A critical opinion piece published in June 2020 accused Premier Exhibitions, and specifically its subsidiary R.M.S. Titanic Inc, of foul play over the auction of the artifacts, suggesting they declared bankruptcy to get around its commitment to keep the collections together and on public display. The piece described the company as "bandits" and "not fit for purpose".

A further controversy arose in 2020, when RMS Titanic Inc. announced plans to retrieve Titanics wireless radio and exhibit it. The U.S. government challenged the plan in a filing with the 4th U.S. Circuit Court of Appeals in June, contending that any such expedition, which might "physically alter or disturb" the deteriorating wreck, requires authorization from the U.S. Department of Commerce and would breach an agreement with the UK that regulates entry into the hull.

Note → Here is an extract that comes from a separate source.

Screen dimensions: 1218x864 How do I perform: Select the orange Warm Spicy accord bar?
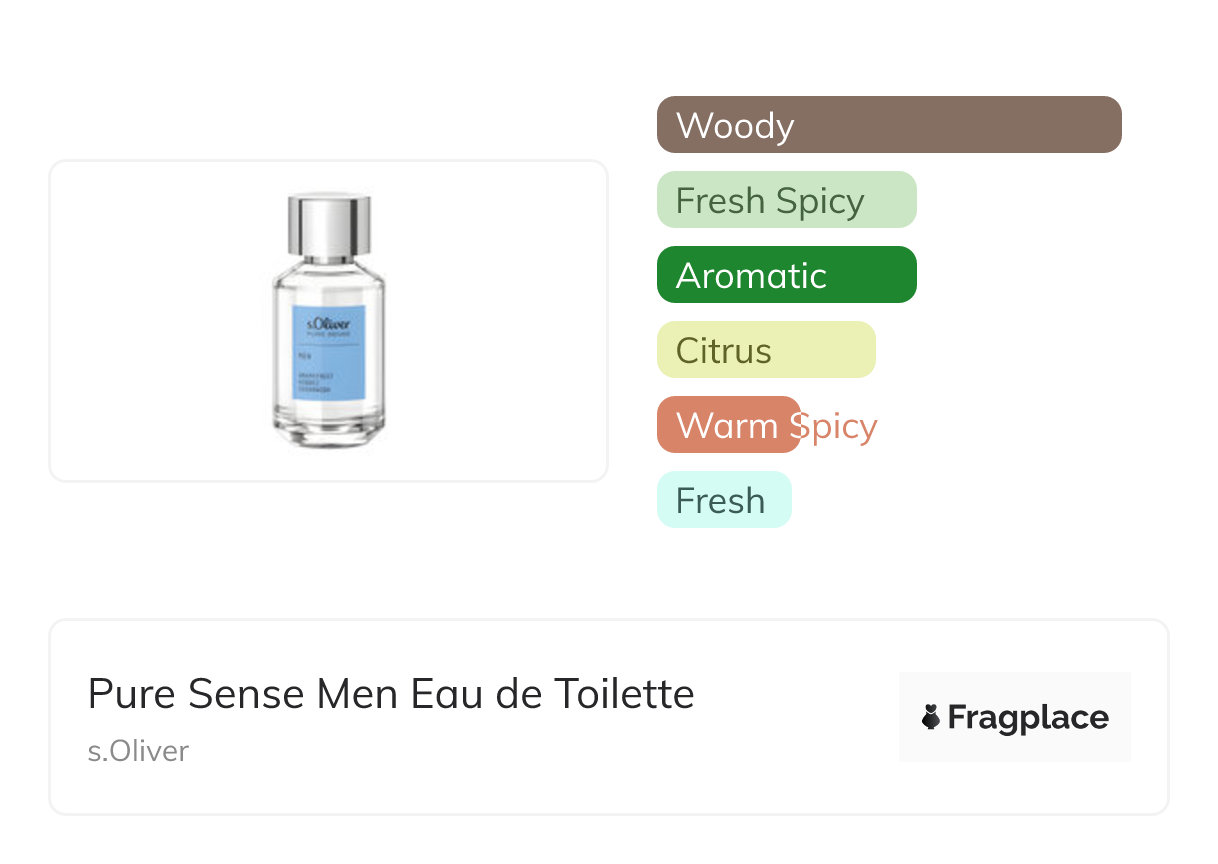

On October 11, 2023, RMS Titanic Inc. announced, via a court filing, that at this time further artifact recovery would not be appropriate. They also indicated they would not be launching another mission to the Titanic site pending further investigations into the Titan submersible implosion.

An imaging expedition was planned for May 2024. It was carried out in July. The expedition utilized high definition imaging technology and ROV's (remotely operated vehicles) to capture detailed images of the wreck site and debris field.